_INSTRUCTIONS FOR THE TASK_
Report each line of the entries below that contains the string "icon", copying every such line in full. Case counts.

_DATASET ROWS_
----

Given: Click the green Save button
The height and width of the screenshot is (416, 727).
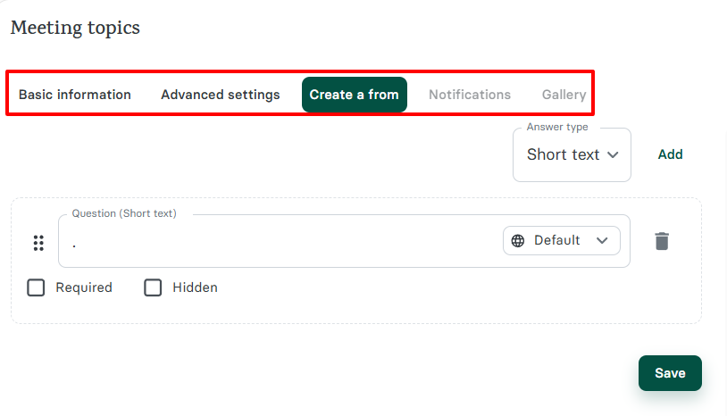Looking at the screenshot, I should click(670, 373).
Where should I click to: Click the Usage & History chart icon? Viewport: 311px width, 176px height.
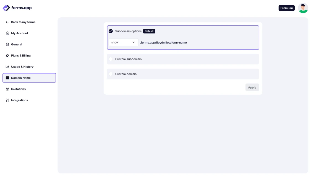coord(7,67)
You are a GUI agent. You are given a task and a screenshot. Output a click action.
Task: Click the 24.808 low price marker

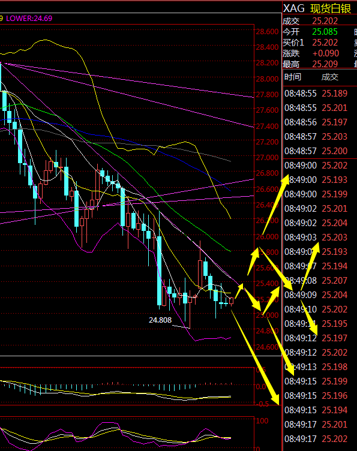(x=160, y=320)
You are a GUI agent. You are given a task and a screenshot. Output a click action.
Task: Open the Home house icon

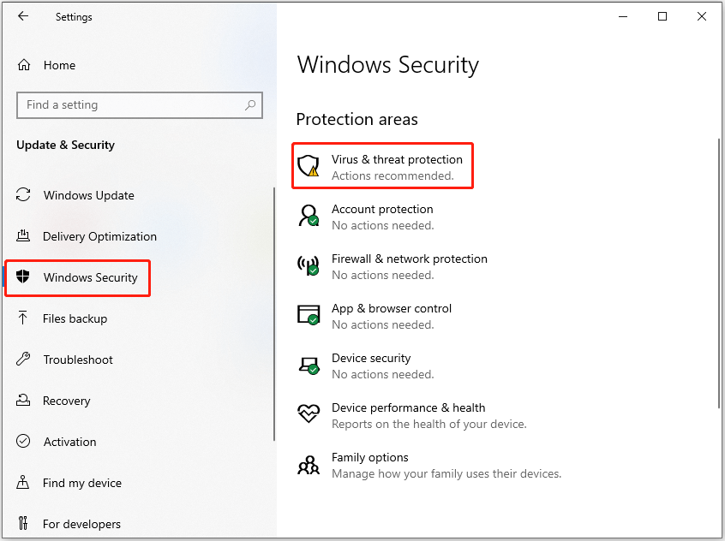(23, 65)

----

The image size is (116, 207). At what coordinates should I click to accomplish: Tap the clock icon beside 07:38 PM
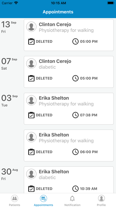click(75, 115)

----

_WORKED SOLUTION_
Where should I click to: Click the Usage & History chart icon? Viewport: 311px width, 176px height.
Task: Open the Home house icon
The image size is (116, 207). At what coordinates should I click to accomplish: Tap the clock icon beside 07:38 PM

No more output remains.